**What the task asks:**
In the records that follow, find each line containing "table" and copy it.

**Provided records:**
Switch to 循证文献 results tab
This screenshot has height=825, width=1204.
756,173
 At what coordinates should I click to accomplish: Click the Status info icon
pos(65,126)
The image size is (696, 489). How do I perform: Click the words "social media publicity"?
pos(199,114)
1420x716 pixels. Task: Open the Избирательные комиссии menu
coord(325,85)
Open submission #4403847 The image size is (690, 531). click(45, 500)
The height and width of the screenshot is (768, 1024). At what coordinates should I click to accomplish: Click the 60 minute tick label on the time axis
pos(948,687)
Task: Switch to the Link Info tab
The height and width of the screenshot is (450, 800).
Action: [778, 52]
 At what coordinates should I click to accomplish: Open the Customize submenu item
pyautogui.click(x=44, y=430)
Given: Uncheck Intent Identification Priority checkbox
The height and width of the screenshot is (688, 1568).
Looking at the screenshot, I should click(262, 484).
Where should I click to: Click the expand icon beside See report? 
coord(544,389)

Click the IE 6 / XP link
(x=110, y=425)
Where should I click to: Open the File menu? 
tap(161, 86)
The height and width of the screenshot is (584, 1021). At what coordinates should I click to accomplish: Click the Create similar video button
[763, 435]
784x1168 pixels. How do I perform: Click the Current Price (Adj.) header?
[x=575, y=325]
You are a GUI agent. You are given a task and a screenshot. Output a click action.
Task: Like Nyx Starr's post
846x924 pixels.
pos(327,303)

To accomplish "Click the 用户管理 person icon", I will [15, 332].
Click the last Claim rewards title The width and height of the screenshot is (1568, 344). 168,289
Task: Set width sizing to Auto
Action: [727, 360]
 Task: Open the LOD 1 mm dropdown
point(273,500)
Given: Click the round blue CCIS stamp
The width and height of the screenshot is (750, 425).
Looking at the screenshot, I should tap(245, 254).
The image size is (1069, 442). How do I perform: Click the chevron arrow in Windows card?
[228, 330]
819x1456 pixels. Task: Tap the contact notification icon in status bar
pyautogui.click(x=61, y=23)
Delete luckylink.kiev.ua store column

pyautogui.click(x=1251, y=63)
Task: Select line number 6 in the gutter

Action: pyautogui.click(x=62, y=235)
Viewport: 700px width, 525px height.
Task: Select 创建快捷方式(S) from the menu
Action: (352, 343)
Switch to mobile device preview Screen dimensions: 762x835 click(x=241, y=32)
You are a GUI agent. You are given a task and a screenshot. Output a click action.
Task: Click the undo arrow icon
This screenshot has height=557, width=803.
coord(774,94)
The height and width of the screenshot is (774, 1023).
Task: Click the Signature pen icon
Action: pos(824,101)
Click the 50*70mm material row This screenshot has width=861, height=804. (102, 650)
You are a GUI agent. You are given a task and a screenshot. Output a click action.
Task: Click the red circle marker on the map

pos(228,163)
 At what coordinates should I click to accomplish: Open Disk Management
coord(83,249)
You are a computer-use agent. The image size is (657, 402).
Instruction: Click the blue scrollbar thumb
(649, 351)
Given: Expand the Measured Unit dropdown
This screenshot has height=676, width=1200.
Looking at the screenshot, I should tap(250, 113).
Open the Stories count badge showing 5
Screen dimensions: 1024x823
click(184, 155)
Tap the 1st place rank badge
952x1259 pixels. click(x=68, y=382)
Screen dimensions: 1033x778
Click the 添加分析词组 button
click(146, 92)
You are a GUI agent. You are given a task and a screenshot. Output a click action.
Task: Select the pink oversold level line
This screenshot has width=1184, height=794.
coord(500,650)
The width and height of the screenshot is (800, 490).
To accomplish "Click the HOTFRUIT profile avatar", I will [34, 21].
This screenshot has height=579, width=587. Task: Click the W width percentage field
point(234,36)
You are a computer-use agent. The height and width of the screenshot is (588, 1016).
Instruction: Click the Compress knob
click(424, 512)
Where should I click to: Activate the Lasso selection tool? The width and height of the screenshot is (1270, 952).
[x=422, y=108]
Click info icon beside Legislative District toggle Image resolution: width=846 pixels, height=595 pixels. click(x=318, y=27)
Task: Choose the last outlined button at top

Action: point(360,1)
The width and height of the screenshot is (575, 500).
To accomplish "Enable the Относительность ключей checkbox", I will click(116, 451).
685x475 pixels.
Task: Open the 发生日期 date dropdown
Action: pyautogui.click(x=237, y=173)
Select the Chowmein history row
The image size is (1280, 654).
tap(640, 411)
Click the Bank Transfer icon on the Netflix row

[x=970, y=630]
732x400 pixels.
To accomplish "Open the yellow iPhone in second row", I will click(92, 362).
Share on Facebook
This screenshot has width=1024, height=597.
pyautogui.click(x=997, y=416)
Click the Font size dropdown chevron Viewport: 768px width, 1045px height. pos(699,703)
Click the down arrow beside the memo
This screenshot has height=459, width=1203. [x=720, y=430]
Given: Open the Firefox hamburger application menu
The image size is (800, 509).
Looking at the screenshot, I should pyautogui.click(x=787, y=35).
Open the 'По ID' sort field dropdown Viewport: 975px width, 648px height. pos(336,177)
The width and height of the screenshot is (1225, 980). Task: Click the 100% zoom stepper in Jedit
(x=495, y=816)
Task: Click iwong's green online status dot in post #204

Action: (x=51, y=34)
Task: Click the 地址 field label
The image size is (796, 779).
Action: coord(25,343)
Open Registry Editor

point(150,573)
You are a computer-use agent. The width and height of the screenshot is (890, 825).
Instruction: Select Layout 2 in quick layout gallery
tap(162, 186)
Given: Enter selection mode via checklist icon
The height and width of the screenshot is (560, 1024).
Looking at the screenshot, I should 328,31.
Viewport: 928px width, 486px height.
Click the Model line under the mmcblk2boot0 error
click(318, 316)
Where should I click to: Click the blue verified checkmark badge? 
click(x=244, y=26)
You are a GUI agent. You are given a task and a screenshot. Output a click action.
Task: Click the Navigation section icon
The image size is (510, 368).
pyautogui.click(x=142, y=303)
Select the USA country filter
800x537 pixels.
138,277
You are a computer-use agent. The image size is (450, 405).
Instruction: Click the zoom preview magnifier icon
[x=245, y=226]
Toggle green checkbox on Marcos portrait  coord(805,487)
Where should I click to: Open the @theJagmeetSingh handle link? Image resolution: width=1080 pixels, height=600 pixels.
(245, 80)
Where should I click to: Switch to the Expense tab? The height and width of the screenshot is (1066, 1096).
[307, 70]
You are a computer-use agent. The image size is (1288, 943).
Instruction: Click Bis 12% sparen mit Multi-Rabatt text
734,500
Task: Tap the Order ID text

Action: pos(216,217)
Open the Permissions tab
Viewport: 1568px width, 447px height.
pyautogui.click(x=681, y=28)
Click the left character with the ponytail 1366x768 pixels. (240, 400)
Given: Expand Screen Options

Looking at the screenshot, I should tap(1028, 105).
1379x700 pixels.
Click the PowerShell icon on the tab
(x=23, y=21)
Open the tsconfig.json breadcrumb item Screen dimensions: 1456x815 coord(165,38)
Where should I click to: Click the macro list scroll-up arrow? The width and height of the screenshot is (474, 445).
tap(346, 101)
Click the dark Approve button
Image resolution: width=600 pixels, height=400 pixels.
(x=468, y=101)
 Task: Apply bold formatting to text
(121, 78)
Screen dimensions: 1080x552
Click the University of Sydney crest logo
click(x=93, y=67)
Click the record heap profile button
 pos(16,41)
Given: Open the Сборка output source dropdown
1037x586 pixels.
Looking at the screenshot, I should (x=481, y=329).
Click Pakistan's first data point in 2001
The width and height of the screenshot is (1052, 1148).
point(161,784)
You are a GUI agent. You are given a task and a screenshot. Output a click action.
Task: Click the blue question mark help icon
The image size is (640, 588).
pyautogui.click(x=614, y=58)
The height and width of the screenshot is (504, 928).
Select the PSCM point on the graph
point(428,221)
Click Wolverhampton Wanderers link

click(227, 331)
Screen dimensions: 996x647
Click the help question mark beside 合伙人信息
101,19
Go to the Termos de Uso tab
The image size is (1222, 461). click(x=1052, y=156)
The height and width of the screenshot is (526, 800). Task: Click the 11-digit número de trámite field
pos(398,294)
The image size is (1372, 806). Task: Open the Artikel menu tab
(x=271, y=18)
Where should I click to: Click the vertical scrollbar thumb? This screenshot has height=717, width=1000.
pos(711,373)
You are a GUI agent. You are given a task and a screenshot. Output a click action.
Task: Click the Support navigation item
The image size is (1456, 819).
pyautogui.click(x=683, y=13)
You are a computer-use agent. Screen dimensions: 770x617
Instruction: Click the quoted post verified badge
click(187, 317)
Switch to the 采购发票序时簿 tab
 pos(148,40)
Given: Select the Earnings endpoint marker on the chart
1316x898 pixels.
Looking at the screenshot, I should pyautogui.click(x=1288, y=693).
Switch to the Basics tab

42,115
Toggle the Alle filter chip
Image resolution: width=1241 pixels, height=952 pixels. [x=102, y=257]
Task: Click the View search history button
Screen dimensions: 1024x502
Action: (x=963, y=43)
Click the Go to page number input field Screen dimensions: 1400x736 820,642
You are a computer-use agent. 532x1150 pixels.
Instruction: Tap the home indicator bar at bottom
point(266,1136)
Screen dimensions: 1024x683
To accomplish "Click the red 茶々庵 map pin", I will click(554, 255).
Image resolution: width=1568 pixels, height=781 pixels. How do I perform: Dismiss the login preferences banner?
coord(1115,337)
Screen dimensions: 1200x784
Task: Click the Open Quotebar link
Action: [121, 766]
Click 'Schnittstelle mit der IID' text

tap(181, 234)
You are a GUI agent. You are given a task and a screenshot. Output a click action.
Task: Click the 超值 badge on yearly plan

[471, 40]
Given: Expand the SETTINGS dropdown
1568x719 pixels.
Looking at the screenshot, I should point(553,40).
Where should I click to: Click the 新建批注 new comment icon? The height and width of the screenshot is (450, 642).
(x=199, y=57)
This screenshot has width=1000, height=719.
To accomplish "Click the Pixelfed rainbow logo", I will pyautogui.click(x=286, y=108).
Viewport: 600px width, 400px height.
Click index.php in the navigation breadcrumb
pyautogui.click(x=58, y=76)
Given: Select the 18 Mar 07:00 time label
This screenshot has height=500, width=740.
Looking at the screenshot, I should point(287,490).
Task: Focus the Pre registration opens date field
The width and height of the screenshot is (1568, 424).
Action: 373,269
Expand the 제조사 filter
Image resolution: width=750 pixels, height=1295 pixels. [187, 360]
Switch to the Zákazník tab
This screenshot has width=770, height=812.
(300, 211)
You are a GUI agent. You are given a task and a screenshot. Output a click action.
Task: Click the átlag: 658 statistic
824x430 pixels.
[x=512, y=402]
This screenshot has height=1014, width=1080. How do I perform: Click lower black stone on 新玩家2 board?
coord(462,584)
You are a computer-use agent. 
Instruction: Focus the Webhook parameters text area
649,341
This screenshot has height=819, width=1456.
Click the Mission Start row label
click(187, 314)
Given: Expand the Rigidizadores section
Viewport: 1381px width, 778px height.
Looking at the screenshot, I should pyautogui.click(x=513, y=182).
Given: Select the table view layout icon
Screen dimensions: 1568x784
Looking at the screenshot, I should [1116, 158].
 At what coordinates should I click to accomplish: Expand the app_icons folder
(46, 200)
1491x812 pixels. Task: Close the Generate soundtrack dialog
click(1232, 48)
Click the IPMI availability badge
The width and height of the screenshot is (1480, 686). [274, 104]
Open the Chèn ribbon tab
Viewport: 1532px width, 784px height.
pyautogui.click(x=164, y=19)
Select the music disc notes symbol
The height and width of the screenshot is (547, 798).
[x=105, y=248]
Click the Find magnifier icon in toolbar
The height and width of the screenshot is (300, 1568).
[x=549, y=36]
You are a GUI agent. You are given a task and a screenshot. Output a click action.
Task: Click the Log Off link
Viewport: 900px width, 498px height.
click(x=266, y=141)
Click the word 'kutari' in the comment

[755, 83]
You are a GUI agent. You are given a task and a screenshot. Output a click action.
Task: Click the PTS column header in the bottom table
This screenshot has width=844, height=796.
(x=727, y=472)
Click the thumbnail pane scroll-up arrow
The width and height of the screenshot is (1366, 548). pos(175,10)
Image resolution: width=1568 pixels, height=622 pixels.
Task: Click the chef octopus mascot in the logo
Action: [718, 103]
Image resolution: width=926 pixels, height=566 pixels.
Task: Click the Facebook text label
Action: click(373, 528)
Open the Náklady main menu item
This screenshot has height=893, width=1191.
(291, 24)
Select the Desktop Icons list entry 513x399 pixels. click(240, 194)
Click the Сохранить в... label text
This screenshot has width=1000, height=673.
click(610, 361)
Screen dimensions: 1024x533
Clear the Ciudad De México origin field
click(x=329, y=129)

**Response below:**
Given: Select the table view layout icon
Task: Click the PTS column header in the bottom table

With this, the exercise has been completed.